Oh knows

Jan 21, 2006 03:48

So it is Saturday at 3:48 a.m. and I can not go to sleep for another 2 hours. Which kind of sucks, but I hope that in the end it will all be worth it. I have something called Delayed Sleep Phase Syndrome, so basically my days and night are mixed up. I have to do so weird outrageous sleep thing to get back on schedule. We will see.

I know that it has been a really long time since I have updated, but I really did not want to write a depressing update which is why I waited to write this one. I hope that by the end it does not end up depressing. So today I went to the swim meet and the gymnastics meet. They were both a great deal of fun. I am kind of partial to the gymnastics because it is more exciting. Then after the meet a group of us went to eat at Cheng's and had a great time. I have not laughed that much in a long time. I had forgotten what it was like to be truely happy around my friends. Tonight I finally got it back, and I don't want to let it go. After we ate a group of people came back to my house and we just hung out. Then it kind of dwindeled down. So it was just Erin, Travis O., Becca, Ben, Cory and myself. We played a game called Apples to Apples. I laughed so much that my head hurts. I would say that it was a good night had by all.

I would really like to say that I appreciate all of my friends and what they do for me and how much they care for me. Becca you are the coolest roommate ever and thank you for always listening to me, and for McDonalds dates and Mac and Cheese nights (here is your shout out). Love ya girl. Erin has become one of my most cherished friends. We have been through a great deal together, but are better people for it. She is truely a great friend. Just because you are not named here does not mean that you do not hold some great deal of significance in my life. I love all my friends more than I think that they will ever know. I love you all.
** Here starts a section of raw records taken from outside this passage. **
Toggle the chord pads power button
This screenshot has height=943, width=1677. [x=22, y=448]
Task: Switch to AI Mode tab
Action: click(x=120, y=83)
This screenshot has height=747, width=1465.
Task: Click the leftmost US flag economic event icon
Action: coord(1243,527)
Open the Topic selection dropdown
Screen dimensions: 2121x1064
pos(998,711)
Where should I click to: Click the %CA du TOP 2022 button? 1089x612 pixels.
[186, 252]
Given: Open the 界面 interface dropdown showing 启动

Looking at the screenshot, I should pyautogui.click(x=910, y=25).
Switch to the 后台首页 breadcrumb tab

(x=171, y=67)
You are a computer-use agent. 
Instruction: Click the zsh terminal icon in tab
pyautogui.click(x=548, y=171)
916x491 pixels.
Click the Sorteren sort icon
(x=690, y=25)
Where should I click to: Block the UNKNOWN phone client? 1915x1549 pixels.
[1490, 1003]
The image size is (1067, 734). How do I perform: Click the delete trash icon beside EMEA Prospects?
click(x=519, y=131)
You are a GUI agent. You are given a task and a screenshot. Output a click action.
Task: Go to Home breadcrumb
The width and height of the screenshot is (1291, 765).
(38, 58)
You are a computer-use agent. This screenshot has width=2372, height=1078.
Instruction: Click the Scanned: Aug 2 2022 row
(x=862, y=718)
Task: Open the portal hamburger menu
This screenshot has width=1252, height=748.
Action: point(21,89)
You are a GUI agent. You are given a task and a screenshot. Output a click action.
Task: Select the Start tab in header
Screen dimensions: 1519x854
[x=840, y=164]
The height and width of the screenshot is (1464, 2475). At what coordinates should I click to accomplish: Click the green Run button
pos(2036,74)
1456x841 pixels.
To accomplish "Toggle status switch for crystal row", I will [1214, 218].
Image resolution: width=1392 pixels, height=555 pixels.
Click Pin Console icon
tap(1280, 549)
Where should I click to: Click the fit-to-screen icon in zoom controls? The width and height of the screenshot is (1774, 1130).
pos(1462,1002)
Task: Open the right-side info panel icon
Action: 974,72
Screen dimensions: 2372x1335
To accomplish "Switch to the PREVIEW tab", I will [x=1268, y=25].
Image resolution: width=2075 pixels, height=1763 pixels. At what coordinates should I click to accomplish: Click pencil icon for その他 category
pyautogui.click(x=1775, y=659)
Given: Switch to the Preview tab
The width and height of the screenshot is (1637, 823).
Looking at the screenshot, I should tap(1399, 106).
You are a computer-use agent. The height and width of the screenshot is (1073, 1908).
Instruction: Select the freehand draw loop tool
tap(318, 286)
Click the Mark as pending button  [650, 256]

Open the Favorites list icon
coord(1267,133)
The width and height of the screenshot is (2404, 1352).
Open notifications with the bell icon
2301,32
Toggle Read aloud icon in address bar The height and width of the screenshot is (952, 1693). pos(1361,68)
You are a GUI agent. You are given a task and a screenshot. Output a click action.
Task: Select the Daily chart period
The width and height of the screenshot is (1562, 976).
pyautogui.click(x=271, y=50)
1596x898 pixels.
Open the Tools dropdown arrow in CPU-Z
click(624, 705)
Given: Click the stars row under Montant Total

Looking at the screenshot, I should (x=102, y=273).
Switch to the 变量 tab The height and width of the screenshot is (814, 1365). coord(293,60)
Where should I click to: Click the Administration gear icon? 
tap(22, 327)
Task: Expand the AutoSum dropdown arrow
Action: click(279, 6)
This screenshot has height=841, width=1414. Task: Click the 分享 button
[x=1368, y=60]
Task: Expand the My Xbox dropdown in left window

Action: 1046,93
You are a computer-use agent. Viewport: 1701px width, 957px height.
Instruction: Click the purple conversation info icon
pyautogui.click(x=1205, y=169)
Sometimes you wonder why you are put in certain situations and then all of the sudden it is made so clear without any warning. There are so manythings going on in my head that it is nice to get somethings straight.So basically that was a tangent and I don't like to do those or go on about my personal thoughts and feelings. I feel that they had to be said. Why I am not real sure but there it is. Have a wonderful night.